*** SOURCE PASSAGE Section Begins ***

Statin therapy has been reported to be associated with new-onset diabetes. Angiotensin II-receptor blockers (ARBs) are effective antihypertensive drugs that have been reported to activate peroxisome proliferator-activated receptor gamma (PPARgamma) to differing extents, with favorable effects on glucose metabolism and the incidence of new-onset diabetes. Among the ARBs, telmisartan is a partial activator of PPARgamma, irbesartan is a weak partial activator, and olmesartan has no effect on PPARgamma activation.


The goal of this study was to evaluate the effects on glucose homeostasis of combining rosuvastatin with ARBs of varying PPARgamma-activating potency in Greek adults with impaired fasting glucose, mixed dyslipidemia, and stage 1 hypertension.


This was a 24-week, randomized, open-label study. Inclusion criteria were impaired fasting plasma glucose (FPG) (100-125 mg/dL [5.6-6.9 mmol/L]), mixed dyslipidemia (LDL-C >160 mg/dL [4.14 mmol/L] and triglycerides >150 mg/dL [1.69 mmol/L]), and stage 1 hypertension (systolic blood pressure 140-159 mm Hg and/or diastolic blood pressure 90-99 mm Hg). After 12 weeks of dietary intervention, patients were randomly allocated to receive rosuvastatin 10 mg/d plus telmisartan 80 mg/d (RT group), irbesartan 300 mg/d (RI group), or olmesartan 20 mg/d (RO group) for 24 weeks. The primary end point was change in the following indices of glucose metabolism after 6 months of treatment: FPG, homeostasis model assessment of insulin resistance (HOMA-IR), HOMA of beta-cell function (HOMA-B), and glycosylated hemoglobin (HbA(1c)). Secondary end points included changes in anthropometric variables, blood pressure, serum lipids, and high-sensitivity C-reactive protein (hs-CRP). Tolerability was monitored throughout the study.

*** SOURCE PASSAGE Section Ends ***

* TASKS TO PERFORM:
**1.** Translate into Spanish this sentence from the study summary: "Among the ARBs, telmisartan is a partial activator of PPARgamma, irbesartan is a weak partial activator, and olmesartan has no effect on PPARgamma activation."
**2.** In one to three sentences, explain why the study summary says ARBs may be favorable for glucose metabolism.
**3.** Summarize the study summary in two sentences.

*** LISTED ENTRIES Section Begins ***

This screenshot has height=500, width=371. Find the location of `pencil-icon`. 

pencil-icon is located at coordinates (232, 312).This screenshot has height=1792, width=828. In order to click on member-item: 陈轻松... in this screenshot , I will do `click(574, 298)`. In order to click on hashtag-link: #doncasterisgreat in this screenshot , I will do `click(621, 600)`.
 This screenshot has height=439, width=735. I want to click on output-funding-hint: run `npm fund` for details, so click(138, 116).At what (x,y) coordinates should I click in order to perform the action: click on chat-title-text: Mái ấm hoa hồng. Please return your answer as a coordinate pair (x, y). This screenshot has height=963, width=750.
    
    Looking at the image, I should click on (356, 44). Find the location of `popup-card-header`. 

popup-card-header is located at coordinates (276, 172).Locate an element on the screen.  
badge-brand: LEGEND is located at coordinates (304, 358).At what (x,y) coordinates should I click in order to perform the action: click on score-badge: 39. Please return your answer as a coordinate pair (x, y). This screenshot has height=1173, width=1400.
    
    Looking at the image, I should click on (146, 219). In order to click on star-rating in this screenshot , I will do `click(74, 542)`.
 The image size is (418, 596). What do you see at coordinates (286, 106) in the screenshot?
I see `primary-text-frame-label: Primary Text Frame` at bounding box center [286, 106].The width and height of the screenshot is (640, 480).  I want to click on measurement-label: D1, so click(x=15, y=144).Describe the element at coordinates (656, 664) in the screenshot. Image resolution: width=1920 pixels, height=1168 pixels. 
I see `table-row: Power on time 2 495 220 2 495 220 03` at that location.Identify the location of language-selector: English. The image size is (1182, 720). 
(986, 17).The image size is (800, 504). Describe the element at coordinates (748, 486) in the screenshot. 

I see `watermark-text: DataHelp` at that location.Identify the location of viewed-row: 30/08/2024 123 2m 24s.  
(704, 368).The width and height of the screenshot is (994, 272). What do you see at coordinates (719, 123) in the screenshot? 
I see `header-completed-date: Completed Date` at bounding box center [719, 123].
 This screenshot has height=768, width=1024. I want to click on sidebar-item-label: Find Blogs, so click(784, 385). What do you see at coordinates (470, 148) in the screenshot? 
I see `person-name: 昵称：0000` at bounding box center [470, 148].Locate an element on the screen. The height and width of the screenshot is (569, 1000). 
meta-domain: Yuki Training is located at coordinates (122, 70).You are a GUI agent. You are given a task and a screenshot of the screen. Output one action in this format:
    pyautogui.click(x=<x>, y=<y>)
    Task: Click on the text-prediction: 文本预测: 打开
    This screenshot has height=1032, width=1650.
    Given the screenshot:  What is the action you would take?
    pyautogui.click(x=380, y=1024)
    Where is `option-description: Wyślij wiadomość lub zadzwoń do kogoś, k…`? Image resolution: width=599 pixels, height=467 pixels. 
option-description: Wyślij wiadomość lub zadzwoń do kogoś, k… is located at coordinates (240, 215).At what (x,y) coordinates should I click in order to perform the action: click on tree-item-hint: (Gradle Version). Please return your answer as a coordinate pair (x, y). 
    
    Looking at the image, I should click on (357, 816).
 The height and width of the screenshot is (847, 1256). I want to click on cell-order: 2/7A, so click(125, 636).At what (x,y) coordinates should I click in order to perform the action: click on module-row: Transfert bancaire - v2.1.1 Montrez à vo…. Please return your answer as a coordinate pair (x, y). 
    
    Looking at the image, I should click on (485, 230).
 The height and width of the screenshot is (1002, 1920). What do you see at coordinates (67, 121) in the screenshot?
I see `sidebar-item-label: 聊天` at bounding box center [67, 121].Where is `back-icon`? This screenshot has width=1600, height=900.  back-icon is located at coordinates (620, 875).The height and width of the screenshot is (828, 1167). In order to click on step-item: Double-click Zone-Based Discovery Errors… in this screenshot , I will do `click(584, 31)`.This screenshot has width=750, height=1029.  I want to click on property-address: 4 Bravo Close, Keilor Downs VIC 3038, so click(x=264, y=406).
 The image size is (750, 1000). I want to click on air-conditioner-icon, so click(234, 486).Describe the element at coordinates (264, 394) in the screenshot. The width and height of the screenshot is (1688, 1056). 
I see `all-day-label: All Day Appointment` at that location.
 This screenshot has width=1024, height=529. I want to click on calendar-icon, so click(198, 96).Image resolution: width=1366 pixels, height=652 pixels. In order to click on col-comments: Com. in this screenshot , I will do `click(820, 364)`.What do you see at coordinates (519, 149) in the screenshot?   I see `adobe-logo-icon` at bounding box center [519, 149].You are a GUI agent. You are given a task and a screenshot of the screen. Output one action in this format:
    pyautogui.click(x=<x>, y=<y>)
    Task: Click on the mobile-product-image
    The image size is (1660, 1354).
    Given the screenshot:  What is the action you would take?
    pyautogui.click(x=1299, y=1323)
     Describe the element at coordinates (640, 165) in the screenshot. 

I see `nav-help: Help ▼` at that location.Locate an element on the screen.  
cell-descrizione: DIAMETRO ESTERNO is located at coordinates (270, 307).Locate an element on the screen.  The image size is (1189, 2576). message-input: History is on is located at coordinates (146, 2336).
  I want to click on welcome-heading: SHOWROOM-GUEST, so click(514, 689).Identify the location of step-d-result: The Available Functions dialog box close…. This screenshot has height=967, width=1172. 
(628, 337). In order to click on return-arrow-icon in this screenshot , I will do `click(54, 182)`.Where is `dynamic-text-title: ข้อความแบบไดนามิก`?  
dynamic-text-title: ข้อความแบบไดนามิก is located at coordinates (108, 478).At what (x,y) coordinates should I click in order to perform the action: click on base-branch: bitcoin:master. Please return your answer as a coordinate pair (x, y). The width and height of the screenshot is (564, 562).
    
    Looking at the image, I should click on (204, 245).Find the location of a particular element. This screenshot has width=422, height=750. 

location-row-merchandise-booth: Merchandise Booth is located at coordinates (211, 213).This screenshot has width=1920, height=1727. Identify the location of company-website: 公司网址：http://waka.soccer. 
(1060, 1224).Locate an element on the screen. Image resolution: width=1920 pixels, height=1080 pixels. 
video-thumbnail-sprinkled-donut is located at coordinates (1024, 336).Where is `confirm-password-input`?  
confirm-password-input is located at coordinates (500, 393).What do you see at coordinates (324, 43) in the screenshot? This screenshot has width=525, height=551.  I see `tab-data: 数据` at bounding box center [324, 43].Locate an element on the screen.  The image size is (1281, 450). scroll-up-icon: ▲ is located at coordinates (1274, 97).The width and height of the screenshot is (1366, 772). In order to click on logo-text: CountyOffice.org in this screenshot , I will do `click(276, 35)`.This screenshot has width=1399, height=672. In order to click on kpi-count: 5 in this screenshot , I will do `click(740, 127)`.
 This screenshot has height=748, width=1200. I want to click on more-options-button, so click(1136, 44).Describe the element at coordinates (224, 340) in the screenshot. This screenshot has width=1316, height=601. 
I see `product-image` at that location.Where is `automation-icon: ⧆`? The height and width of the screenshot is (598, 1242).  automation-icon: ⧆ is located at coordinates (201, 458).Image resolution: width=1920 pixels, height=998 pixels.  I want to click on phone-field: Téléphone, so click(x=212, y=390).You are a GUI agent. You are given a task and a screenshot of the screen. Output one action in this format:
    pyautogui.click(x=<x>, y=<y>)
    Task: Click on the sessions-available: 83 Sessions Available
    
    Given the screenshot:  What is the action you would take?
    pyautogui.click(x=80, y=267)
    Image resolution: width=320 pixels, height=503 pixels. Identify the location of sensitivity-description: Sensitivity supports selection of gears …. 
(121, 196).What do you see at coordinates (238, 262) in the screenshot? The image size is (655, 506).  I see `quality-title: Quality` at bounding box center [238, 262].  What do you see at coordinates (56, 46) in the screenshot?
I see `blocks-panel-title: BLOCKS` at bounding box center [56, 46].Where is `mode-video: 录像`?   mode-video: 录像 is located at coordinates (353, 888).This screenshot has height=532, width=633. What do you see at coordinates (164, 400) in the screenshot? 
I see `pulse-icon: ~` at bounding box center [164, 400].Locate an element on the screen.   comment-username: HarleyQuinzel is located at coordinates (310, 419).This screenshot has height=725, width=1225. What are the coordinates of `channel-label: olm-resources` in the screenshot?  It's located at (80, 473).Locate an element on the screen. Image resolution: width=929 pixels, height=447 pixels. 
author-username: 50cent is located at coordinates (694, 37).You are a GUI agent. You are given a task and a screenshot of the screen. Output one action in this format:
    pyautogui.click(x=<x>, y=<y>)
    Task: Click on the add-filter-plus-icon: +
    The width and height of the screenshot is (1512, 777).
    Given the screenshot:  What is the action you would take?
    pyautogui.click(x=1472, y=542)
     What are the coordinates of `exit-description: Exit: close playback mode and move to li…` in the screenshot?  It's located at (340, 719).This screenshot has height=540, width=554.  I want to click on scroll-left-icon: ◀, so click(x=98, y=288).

*** LISTED ENTRIES Section Ends ***

* TASK RESULTS:
**1.** Entre los ARA II, el telmisartán es un activador parcial de PPARgamma, el irbesartán es un activador parcial débil y el olmesartán no tiene ningún efecto sobre la activación de PPARgamma.

**2.** ARBs have been reported to activate peroxisome proliferator-activated receptor gamma (PPARgamma) to differing extents. This activation has been linked to favorable effects on glucose metabolism and on the incidence of new-onset diabetes.

**3.** Statin therapy has been linked to new-onset diabetes, and ARBs activate PPARgamma to differing degrees, with favorable effects on glucose metabolism. In a 24-week randomized, open-label study of Greek adults with impaired fasting glucose, mixed dyslipidemia, and stage 1 hypertension, rosuvastatin was combined with telmisartan, irbesartan, or olmesartan to compare effects on glucose homeostasis, with secondary measures including blood pressure, lipids, and hs-CRP.